*** Text passage Section Begins ***

The NHS faced a perfect storm of gloomy media coverage today, with disappointing new figures on A&E waiting times, and the news that several hospitals had declared “major incidents” due to pressure on emergency departments.
Phrases like “in crisis” and “brink of disaster” are much in evidence today, but what are the hard facts?
Major incidents
A number of NHS hospital trusts have put “major incident” plans into operation, affecting hospitals in Cambridgeshire, the Midlands, Gloucestershire, North Yorkshire, Surrey and Staffordshire.
That sounds bad, but it’s difficult to figure out exactly what it means.
According to NHS guidelines, hospitals can declare a “major incident” in response to “any occurrence that presents serious threat to the health of the community, disruption to the service or causes (or is likely to cause) such numbers or types of casualties to require special arrangements to be implemented”.
It’s up to hospital trusts to decide how to interpret that and where to set the threshold of seriousness before the big red button is pressed.
Evidently, some trusts today have been so overwhelmed by the numbers of patients turning up that they have decided there is a risk of major disruption to services, and have chosen to implement major incident plans.
Declaring a major incident does not mean, as some cynics have suggested, that trusts get more money from the government.
It means they can bring in extra staff, divert staff from other activities and postpone “some routine procedures”. Patients who had a non-emergency operation planned for today may well have got a late phone call cancelling it.
The move to major incident status has been widely reported today, but we don’t actually know whether there were any more today than last week, as there are no official statistics.
And even if the number of major incidents doubled overnight, it would be difficult to know how bad that meant things had got, since the definition is so vague and different NHS bosses can interpret it in different ways.
There are better indicators of times when A&E departments are really pushed to breaking point, such as “diverts” – when a hospital effectively closes a full A&E department to new patients and redirects ambulances to a different hospital.
This happened 113 times between 3 November and 14 December last year – more than double the 53 incidents in the comparable period the previous year, but almost identical to the 2012 figure.
Waiting times
The big statistic everyone is talking about today is about the four-hour waiting time target for A&E wards.
There is a bit of misunderstanding about this. It doesn’t mean that if they miss the target, you don’t get treated for more than four hours. The target is for patients to be seen, patched up and either sent home or transferred to a different ward within that time.

*** Text passage Section Ends ***
*** Provided data Section Begins ***

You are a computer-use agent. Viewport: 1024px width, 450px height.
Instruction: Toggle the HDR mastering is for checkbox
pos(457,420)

*** Provided data Section Ends ***
*** Provided data Section Begins ***

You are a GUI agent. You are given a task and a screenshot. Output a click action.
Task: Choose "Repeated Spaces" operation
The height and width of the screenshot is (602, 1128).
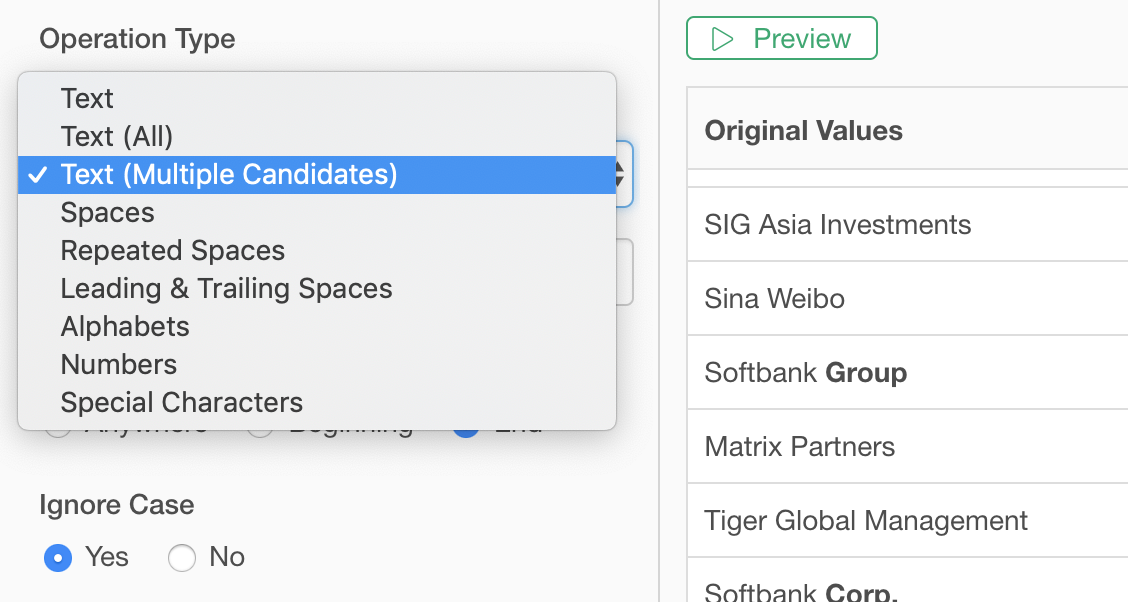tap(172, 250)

*** Provided data Section Ends ***

[What the exercise asks]
Reproduce the passage on NHS emergency pressures word for word, from "That sounds bad, but" up to and including "button is pressed.".

[Task output]
That sounds bad, but it’s difficult to figure out exactly what it means.
According to NHS guidelines, hospitals can declare a “major incident” in response to “any occurrence that presents serious threat to the health of the community, disruption to the service or causes (or is likely to cause) such numbers or types of casualties to require special arrangements to be implemented”.
It’s up to hospital trusts to decide how to interpret that and where to set the threshold of seriousness before the big red button is pressed.